From the products of these major grant programs, the Journal published numerous articles and 2 supplemental issues. Articles in a 2013 supplemental issue featured contributors from the PERRC and MIDAS programs11 who focused on the challenges unique to preparedness research—such as the unique characteristics of each individual disaster12 and the difficulty of data gathering during an emergency response.13 Supplement articles described the data and metrics necessary for this research14 , 15 and featured innovative methods for modeling, simulation, and evaluation.16 One article reported on the use of geospatial analytics for a county's mass prophylaxis distribution plan.17 Another explored the computationally efficient use of agent-based modeling to assist local decision making during a pandemic.18 Yet, another showed the dynamic implications of multiple policies and interventions after an improvised nuclear detonation.19

The topics of community resilience and population vulnerability rose to the fore largely as a result of research on natural disasters including Hurricane Katrina in the Gulf region and Superstorm Sandy in the northeast. Articles in the Journal documented efforts toward community engagement by local health departments20; identified metrics for partnership, self-sufficiency, and social connectedness21; and reported on a model disaster recovery service program for a vulnerable population.22

Numerous articles, including those in a 2014 supplemental issue, reported on how the PERLCs provided innovations in training content, methods, and outcome evaluations.23 Articles on areas of specialization included psychological first aid24 and cultural and linguistic competencies.25 , 26 Methods articles described gaming simulation,27 large-scale exercises,28 and a training program based on digital storytelling.29 Articles on evaluation presented, among other studies, a standardized method for evaluating training resources30 and a validation of methods for hazard vulnerability and jurisdictional risk assessments to improve planning.31

To what ends did this extended period of data gathering, innovation, and rigorous evaluation eventually bring us?

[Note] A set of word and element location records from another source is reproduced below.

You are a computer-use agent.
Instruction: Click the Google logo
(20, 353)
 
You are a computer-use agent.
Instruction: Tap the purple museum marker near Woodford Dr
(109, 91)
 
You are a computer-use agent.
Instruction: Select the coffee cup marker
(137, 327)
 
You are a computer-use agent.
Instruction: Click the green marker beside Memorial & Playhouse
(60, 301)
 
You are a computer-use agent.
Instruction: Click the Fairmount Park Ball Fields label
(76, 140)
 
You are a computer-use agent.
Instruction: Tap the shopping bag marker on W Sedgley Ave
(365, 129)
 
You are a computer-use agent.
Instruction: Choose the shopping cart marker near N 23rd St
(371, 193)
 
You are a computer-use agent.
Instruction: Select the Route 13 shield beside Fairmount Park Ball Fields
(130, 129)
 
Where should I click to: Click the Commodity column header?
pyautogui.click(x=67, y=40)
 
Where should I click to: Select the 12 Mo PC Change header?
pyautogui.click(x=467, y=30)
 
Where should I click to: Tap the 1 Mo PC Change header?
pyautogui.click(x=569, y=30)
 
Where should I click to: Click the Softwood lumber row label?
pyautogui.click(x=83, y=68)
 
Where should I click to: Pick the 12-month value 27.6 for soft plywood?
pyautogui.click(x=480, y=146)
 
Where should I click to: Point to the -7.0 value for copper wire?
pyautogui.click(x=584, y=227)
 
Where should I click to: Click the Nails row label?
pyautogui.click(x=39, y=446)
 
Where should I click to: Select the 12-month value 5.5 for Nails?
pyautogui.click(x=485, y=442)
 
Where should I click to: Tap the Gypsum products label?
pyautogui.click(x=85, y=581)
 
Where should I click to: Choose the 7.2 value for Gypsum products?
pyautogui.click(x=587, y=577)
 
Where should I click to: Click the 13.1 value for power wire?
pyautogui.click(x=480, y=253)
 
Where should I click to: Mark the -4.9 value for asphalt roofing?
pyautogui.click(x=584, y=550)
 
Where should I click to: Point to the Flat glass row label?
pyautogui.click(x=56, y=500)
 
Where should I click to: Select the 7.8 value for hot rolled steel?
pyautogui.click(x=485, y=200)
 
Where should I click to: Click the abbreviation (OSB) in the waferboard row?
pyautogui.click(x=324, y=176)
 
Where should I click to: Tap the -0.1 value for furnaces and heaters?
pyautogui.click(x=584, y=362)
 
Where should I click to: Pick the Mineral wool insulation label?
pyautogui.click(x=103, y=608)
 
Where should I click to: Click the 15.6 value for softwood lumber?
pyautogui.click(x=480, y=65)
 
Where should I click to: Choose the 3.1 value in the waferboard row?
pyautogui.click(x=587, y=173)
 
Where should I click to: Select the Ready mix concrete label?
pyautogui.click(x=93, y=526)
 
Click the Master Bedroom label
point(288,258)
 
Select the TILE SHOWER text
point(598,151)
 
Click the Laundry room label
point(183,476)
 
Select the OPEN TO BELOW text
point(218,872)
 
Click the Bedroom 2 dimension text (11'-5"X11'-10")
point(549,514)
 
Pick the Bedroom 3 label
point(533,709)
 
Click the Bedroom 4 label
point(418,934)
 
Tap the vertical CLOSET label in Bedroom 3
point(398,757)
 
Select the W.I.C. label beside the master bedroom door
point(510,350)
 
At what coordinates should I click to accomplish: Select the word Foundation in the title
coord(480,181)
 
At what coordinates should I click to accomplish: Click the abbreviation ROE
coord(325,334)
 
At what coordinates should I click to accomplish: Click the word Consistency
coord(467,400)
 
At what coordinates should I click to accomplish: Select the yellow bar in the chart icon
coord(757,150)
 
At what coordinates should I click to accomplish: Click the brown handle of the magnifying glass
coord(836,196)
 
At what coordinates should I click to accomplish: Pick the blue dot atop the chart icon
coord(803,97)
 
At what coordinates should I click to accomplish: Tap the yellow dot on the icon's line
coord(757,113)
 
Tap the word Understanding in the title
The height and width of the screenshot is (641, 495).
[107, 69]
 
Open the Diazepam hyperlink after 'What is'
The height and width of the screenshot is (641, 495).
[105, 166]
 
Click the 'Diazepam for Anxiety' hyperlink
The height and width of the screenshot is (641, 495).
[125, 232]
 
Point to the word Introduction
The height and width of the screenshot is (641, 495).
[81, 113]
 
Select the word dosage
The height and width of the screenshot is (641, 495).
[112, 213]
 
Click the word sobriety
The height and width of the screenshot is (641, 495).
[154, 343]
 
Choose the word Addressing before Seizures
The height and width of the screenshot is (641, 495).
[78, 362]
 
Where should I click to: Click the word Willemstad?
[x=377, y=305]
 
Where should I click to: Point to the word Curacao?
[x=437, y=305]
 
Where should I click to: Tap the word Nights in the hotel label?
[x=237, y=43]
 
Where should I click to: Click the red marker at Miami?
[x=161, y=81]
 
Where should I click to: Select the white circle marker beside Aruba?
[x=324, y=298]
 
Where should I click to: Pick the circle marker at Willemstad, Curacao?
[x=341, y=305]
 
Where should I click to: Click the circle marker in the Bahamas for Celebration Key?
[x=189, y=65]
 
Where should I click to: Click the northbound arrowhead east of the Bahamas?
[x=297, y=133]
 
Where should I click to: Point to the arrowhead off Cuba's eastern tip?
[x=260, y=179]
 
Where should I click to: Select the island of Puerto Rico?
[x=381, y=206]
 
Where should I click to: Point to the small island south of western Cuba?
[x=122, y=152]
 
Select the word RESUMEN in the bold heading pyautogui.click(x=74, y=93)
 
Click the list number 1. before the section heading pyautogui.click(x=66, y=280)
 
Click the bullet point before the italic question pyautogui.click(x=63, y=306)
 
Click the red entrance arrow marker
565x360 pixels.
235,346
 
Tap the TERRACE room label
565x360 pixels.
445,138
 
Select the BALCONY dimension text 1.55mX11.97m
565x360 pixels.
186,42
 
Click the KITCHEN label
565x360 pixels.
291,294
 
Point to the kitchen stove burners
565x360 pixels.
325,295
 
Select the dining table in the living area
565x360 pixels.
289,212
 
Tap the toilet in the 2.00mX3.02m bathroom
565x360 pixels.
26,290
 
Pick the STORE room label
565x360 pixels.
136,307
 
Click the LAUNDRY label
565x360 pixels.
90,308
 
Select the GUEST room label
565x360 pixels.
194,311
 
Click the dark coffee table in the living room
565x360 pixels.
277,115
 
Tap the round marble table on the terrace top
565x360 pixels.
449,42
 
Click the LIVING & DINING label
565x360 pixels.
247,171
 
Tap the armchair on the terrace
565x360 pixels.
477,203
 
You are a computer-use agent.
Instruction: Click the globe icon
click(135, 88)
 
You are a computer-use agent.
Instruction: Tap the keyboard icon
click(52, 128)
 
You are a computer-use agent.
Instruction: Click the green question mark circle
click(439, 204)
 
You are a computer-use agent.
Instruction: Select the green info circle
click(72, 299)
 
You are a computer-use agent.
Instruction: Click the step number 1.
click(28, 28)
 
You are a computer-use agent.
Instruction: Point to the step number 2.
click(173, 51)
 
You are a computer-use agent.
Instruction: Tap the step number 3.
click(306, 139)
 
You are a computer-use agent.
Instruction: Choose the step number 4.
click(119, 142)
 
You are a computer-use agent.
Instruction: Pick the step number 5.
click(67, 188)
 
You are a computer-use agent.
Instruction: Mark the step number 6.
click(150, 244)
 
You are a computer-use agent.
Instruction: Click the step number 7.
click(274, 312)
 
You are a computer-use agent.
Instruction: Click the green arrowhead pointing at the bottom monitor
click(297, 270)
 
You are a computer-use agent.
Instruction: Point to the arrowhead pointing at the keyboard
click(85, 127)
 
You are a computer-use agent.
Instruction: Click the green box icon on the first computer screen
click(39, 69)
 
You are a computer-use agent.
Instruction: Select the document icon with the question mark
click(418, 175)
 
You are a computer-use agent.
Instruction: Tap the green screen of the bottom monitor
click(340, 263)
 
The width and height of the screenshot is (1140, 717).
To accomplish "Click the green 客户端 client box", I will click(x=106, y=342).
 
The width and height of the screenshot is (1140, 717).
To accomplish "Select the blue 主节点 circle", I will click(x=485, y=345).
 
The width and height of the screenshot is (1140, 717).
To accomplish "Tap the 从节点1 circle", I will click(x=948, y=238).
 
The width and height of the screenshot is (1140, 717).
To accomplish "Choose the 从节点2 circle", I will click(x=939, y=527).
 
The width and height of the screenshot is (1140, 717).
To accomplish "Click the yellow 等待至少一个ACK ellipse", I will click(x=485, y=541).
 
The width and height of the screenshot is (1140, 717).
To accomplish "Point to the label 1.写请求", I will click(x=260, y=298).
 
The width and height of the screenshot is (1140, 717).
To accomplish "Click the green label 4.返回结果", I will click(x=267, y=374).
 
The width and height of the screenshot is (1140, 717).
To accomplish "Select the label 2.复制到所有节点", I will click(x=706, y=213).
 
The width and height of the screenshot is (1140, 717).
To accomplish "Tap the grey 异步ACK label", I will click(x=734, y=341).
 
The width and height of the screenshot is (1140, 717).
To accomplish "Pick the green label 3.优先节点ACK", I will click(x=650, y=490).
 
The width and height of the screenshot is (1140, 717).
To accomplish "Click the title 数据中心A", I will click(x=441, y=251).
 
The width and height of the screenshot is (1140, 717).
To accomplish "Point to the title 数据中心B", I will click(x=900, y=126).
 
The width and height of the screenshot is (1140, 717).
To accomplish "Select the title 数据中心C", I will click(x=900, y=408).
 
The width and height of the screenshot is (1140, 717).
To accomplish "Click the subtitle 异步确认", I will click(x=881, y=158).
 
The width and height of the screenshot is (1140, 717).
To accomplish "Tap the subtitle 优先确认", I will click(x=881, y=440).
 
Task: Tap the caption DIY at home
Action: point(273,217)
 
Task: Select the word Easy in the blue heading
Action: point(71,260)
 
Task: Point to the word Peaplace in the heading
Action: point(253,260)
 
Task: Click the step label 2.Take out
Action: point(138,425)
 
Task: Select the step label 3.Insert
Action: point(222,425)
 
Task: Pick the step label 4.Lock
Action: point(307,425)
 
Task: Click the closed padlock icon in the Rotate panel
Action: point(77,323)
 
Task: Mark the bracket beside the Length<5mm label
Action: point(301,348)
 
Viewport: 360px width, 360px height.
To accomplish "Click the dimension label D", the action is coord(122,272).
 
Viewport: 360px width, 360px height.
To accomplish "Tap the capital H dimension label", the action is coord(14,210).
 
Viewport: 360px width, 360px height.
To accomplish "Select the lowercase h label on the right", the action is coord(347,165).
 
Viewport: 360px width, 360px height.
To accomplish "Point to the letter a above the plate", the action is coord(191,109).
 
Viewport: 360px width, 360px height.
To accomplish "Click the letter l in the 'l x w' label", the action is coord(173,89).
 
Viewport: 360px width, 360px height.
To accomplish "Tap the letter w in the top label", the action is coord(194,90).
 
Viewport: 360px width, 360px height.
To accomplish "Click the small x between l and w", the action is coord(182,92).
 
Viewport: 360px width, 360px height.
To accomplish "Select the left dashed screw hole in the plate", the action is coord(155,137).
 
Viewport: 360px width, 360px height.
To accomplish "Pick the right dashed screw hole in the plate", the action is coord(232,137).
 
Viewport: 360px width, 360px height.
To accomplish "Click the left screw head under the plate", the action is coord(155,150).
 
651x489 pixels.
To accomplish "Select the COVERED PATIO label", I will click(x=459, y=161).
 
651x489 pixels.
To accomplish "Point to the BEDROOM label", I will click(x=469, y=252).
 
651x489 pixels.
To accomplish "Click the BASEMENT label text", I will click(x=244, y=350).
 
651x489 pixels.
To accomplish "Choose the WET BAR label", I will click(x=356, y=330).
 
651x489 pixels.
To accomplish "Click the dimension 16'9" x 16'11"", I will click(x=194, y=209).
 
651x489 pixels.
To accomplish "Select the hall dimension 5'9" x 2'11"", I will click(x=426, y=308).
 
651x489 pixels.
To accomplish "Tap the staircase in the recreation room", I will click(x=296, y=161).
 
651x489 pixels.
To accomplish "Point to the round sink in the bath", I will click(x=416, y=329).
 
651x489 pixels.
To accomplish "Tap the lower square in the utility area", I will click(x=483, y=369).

The preparedness story leads to “so-what” questions: What was achieved? What did we learn? Did the investments pay off? These are pressing questions at a time when the urgency of all-hazards preparedness among policy makers seems to have waned. And they are difficult questions to answer well. But there is at least one achievement clearly evident: the National Health Security Preparedness Index.32 Its purpose is “to provide an accurate portrayal of our nation's health security using relevant, actionable information.” With metrics from more than 50 sources that have been tested and validated, the 2018 Index documented a preparedness improvement of 11% over the preceding 5 years.33 It is fair to say that the index was built on investments in preparedness research and training since 2001. Thanks to the Journal for telling this story.